Mark_zeromem_SSE_TLB proc
;use edi for ptr
;eax for size
;int 3
pxor xmm0,xmm0
shr eax,12 ;divide by 4096, one page size.
align 16
outer:
prefetchnta [edi+4096]
mov edx,4096/16 ;we handle 4096 bytes per inner loop, each MOVAPS handle 16 of those bytes.
align 16
inner:
movaps [edi],xmm0
movaps [edi+16],xmm0
movaps [edi+32],xmm0
movaps [edi+48],xmm0
add edi,16*4
sub edx,1*4
jnz inner
sub eax,1
jnz outer
ret
Mark_zeromem_SSE_TLB endp
This can be better written as this:
pxor xmm0,xmm0
shr eax,12 ;divide by 4096, one page size.
mov ecx, 4
push ebx
mov ebx, 1
movd mm0, esp
mov esp, 16*4
align 16
outer:
prefetchnta [edi+4096]
mov edx,4096/16 ;we handle 4096 bytes per inner loop, each MOVAPS handle 16 of those bytes.
align 16
inner:
movaps [edi],xmm0
movaps [edi+16],xmm0
movaps [edi+32],xmm0
movaps [edi+48],xmm0
add edi, esp
sub edx, ecx
jnz inner
sub eax, ebx
jnz outer
movd esp, mm0
pop ebx
ret
Mark_zeromem_SSE_TLB endp
Quote from: zemtex on September 25, 2010, 03:50:48 AM
Quote from: Mark_Larson on February 21, 2008, 11:07:57 PM
align 16
;only call with > 4096 memory to clear, memory size needs to be divisible by 4096, we can add special code later to
; support any size.
Mark_zeromem_SSE_TLB proc
;use edi for ptr
;eax for size
;int 3
pxor xmm0,xmm0
shr eax,12 ;divide by 4096, one page size.
align 16
outer:
prefetchnta [edi+4096]
mov edx,4096/16 ;we handle 4096 bytes per inner loop, each MOVAPS handle 16 of those bytes.
align 16
inner:
movaps [edi],xmm0
movaps [edi+16],xmm0
movaps [edi+32],xmm0
movaps [edi+48],xmm0
add edi,16*4
sub edx,1*4
jnz inner
sub eax,1
jnz outer
ret
Mark_zeromem_SSE_TLB endp
This can be better written as this:
pxor xmm0,xmm0
shr eax,12 ;divide by 4096, one page size.
mov ecx, 4
push ebx
mov ebx, 1
movd mm0, esp
mov esp, 16*4
align 16
outer:
prefetchnta [edi+4096]
mov edx,4096/16 ;we handle 4096 bytes per inner loop, each MOVAPS handle 16 of those bytes.
align 16
inner:
movaps [edi],xmm0
movaps [edi+16],xmm0
movaps [edi+32],xmm0
movaps [edi+48],xmm0
add edi, esp
sub edx, ecx
jnz inner
sub eax, ebx
jnz outer
movd esp, mm0
pop ebx
ret
Mark_zeromem_SSE_TLB endp
Did you get any improvement in the performance?

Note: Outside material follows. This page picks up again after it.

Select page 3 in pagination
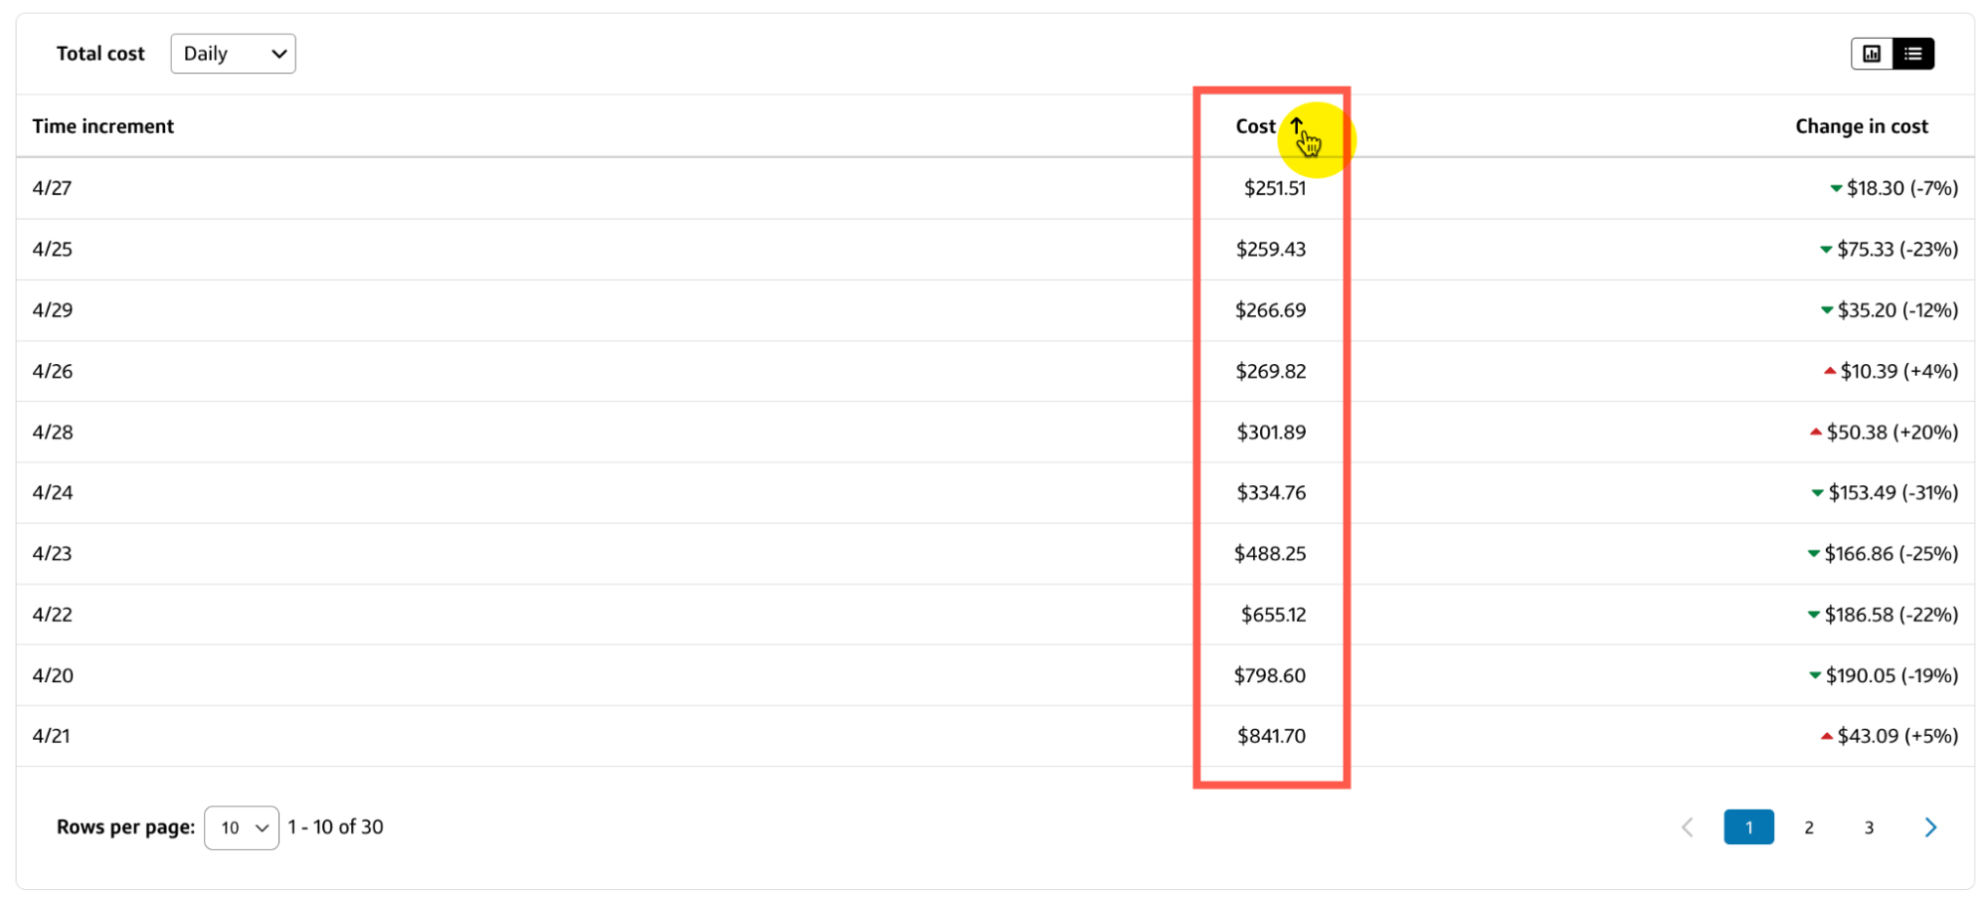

"Better written" implies what in this case?
Frank
Quote from: frktons on September 25, 2010, 08:49:32 AM
Did you get any improvement in the performance?
"Better written" implies what in this case?
Frank
I havent run the test on it. You save 3 bytes per iteration in the inner loop. It shrinks from 21 to 18 bytes.